Cientos de personas irrumpieron en la embajada del país nórdico y le prendieron fuego. Son seguidores del poderoso clérigo chiíta Muqtada al-Sadr.
El ministro de Relaciones Exteriores de Suecia, Tobias Billstrom, informó que el personal de la embajada estaba a salvo, pero que las autoridades iraquíes habían fallado en su responsabilidad de proteger la embajada de acuerdo con la Convención de Viena.
El gobierno iraquí condenó enérgicamente el incendio de la embajada sueca, según un comunicado de la oficina del primer ministro iraquí, Mohammed Shia Al-Sudani, que lo declaró una violación de la seguridad y se comprometió a proteger las misiones diplomáticas.
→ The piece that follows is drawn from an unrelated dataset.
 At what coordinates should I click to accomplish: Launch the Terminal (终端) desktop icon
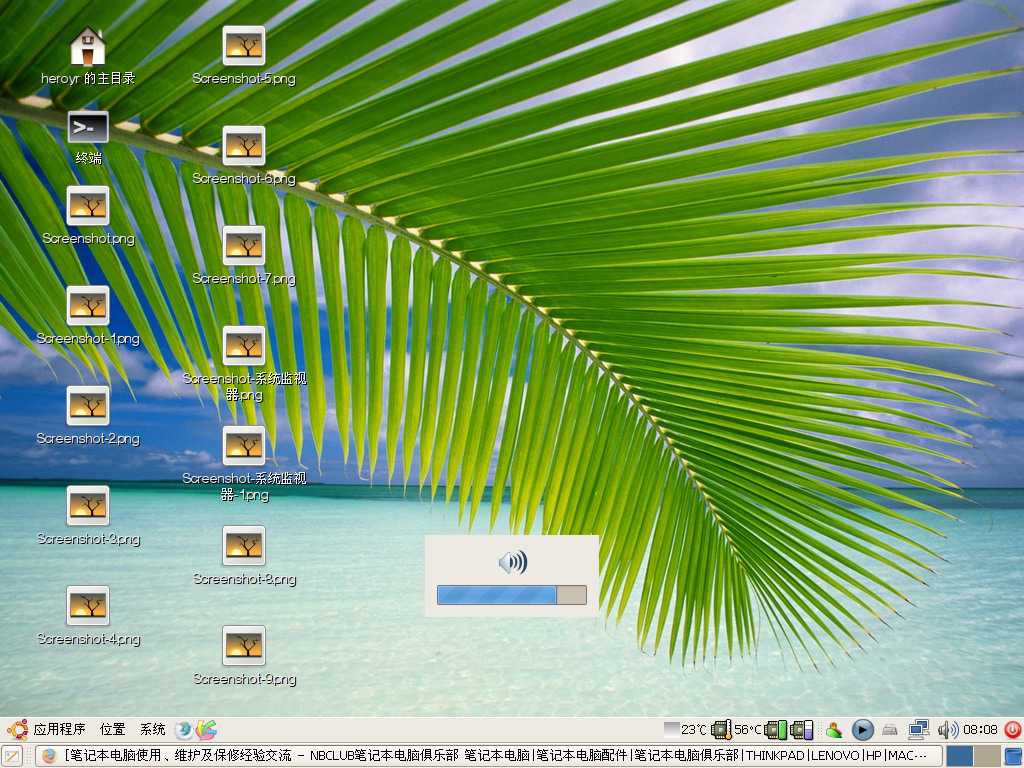click(x=88, y=128)
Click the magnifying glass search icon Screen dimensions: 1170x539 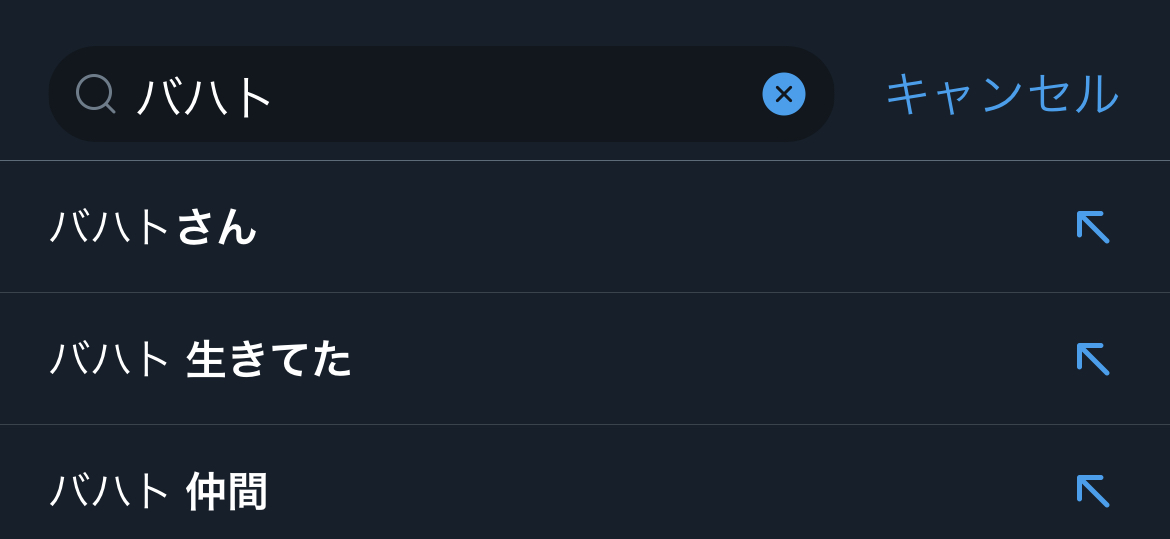(95, 94)
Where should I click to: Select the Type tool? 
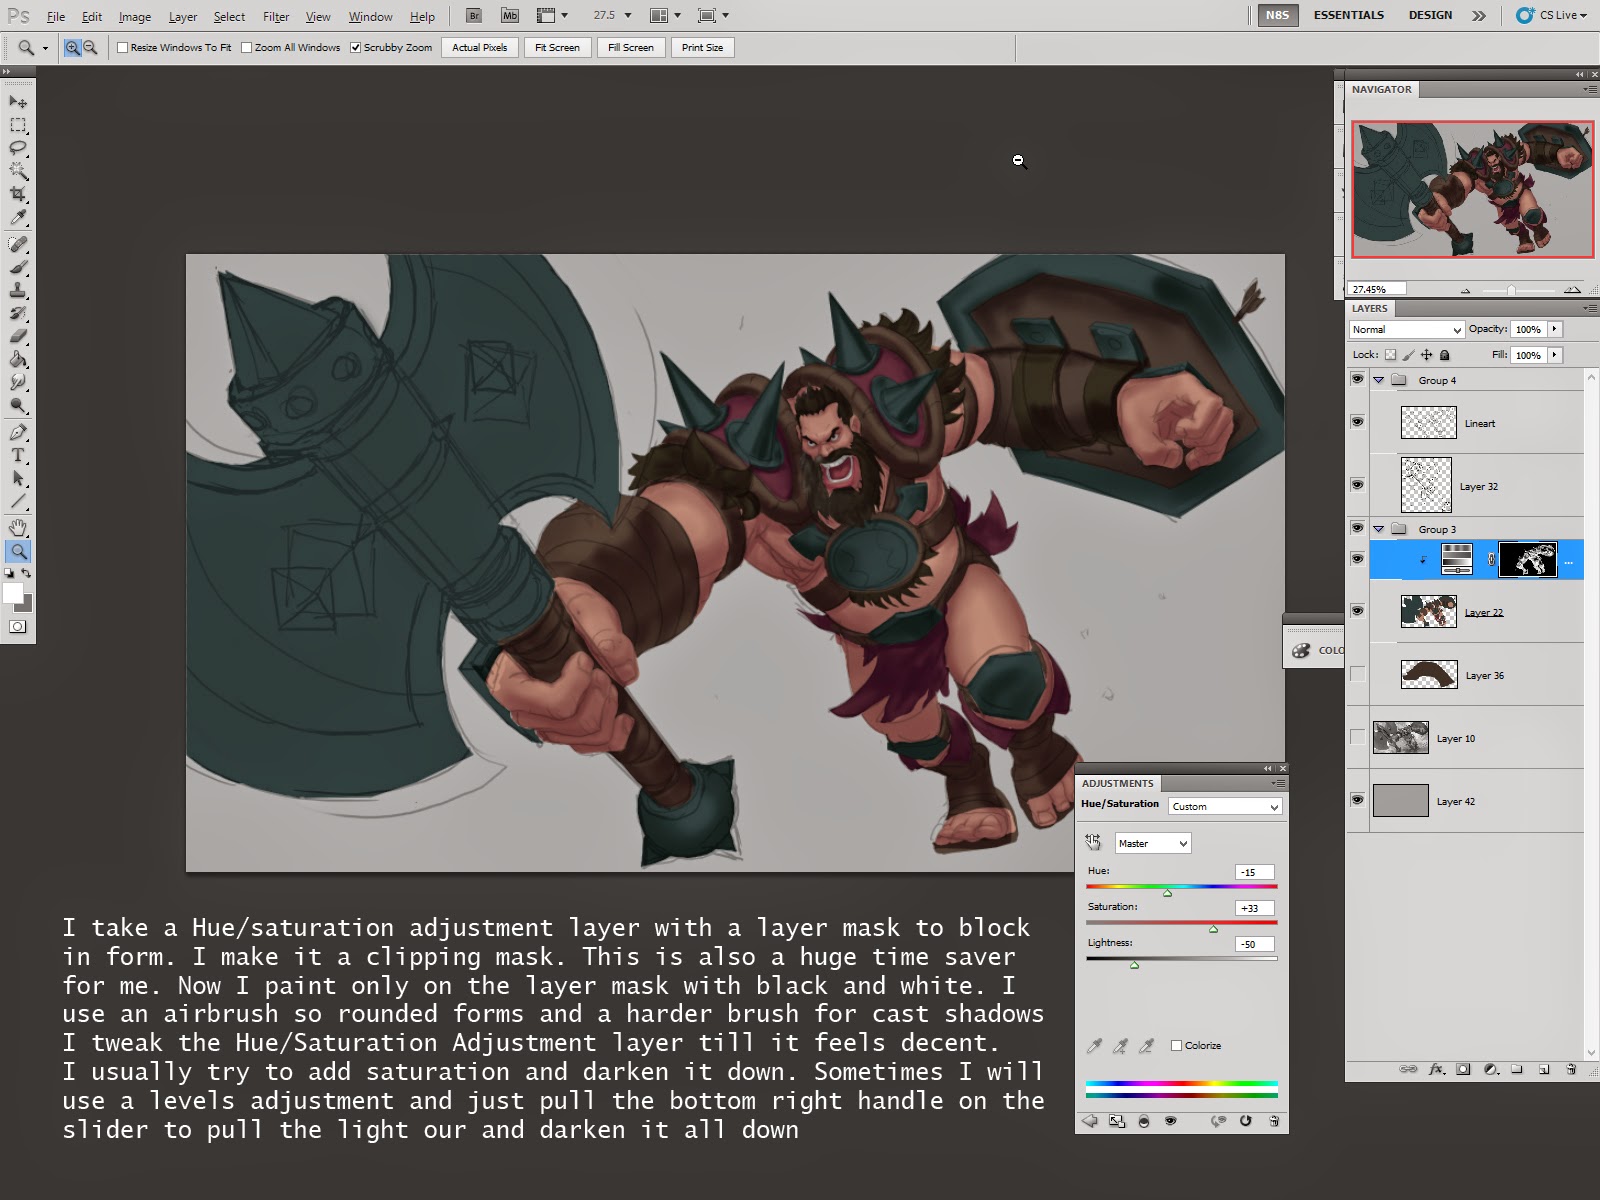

Pero Bagdad también "informó al gobierno sueco... que cualquier repetición del incidente relacionado con la quema del Sagrado Corán en suelo sueco requeriría la ruptura de relaciones diplomáticas", reza el comunicado.
Billstrom señaló que lo que sucedió fue "completamente inaceptable y el Gobierno condena enérgicamente estos ataques". Y agregó: "El Gobierno está en contacto con representantes iraquíes de alto nivel para expresar nuestra consternación".